> **Page text**
What is (not) up with small cap stocks?Submitted by Bryant & Brannock on August 23rd, 2017
We want to make a point, but we should provide a bit of background first…
The most common benchmark used to measure the performance of small cap stocks is the Russell 2000 Index. It is comprised of the smallest 2000 stocks of the Russell 3000 index, which represents the performance of the largest 3,000 publicly held US companies, based on their total market capitalization. According to the FTSE Russell website, www.ftse.com, the average market cap of the Russell 2000 is $2.08 billion, and the median market cap is $800 million. These are big companies, but not in comparison to the large cap stocks. You may not recognize any of the top ten holdings in the Russell 2000. The top three? Kite Pharma, Gramercy Property Trust and MKS Instruments.
The most common benchmark used to measure the performance of large cap stocks is the S&P 500 index. It is comprised of 500 large publicly held US companies, traded on either the NYSE or NASDAQ stock exchange, as selected by committee, based on meeting certain criteria. It is widely considered to be the best indicator of the US economy. According to the S&P Dow Jones website, www.us.spindices.com, the average market cap of the S&P 500 index is $43.98 billion, and the median market cap is $20.61 billion. You would probably recognize all top ten holdings in the S&P 500. The top five are Apple, Microsoft, Facebook, Amazon and Johnson & Johnson.
Based on what we hear in the media, the ‘market’ is booming. The Dow 30 and S&P 500 are near record highs. The labor market is at full capacity. Year to date, through 8/22/17, the S&P 500 index was up 10.99%. The economy should be healthy and growing. Yet, the Federal Reserve Board remains reluctant to raise interest rates. Wage growth is stagnant. The inflation rate remains under 2%. Where is the disconnect between perception and reality? Which is which?
The current market environment seems to favor large, global companies. While these mega cap companies are reflective of our economy, and they most certainly move the markets, they do not paint the entire picture. Year to date through 8/22/17, the Russell 2000 index, the small cap index, was only up 1.87%. That is a substantial lag behind the S&P’s 10.99%. Why are the small caps so far behind the large caps this year?
In 2016, the Russell 2000 outpaced the S&P 500, with an annual return of 21.31% compared to the S&P’s 11.96%. The boom in small cap performance last year was attributed by many to the ‘Trump Trade’ – an expectation that the new administration would enact legislation that would reduce corporate taxes, reduce and eliminate onerous banking regulations, and revamp an ailing healthcare system. The opportunities for small businesses seemed promising in that environment. Due to current political uncertainties, that future is much less certain. It could be that we are seeing an unwinding of the ‘Trump Trade’, and it is showing up first in the Russell 2000 index.
Going forward, it is anybody’s guess as to whether the small caps will reach up to join the large caps, or the large caps will fall back to join the small caps, or they will each head in different directions. We will continue to watch the markets to see if we can discern a clear signal that the economy is healthy and growing strong. If nothing else, this divergence in performance of two of the most followed US indices shows the importance of being invested in both.

> **Data provided**
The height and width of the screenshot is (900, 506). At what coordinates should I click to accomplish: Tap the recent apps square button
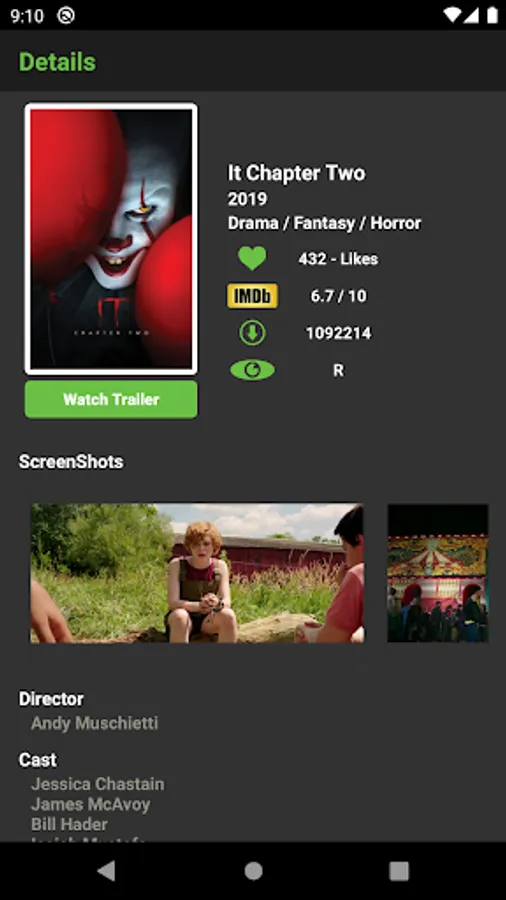pyautogui.click(x=399, y=871)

> **What you will do**
**1.** According to the article on small cap stocks, how much was the Russell 2000 index up year to date through 8/22/17?
**2.** Using the article on small cap stocks, explain why many attributed the strong 2016 small cap performance to the "Trump Trade."
**3.** Reproduce the passage of the article on small cap stocks between "What is (not)" and "and MKS Instruments.", inclusive.
The material has nothing to do with the article on small cap stocks.

> **Task-by-task outputs**
**1.** It was up only 1.87%.

**2.** Many attributed it to the "Trump Trade," the expectation that the new administration would pass legislation to cut corporate taxes, reduce and eliminate onerous banking regulations, and revamp an ailing healthcare system. In that environment, the opportunities for small businesses seemed promising.

**3.**
What is (not) up with small cap stocks?Submitted by Bryant & Brannock on August 23rd, 2017
We want to make a point, but we should provide a bit of background first…
The most common benchmark used to measure the performance of small cap stocks is the Russell 2000 Index. It is comprised of the smallest 2000 stocks of the Russell 3000 index, which represents the performance of the largest 3,000 publicly held US companies, based on their total market capitalization. According to the FTSE Russell website, www.ftse.com, the average market cap of the Russell 2000 is $2.08 billion, and the median market cap is $800 million. These are big companies, but not in comparison to the large cap stocks. You may not recognize any of the top ten holdings in the Russell 2000. The top three? Kite Pharma, Gramercy Property Trust and MKS Instruments.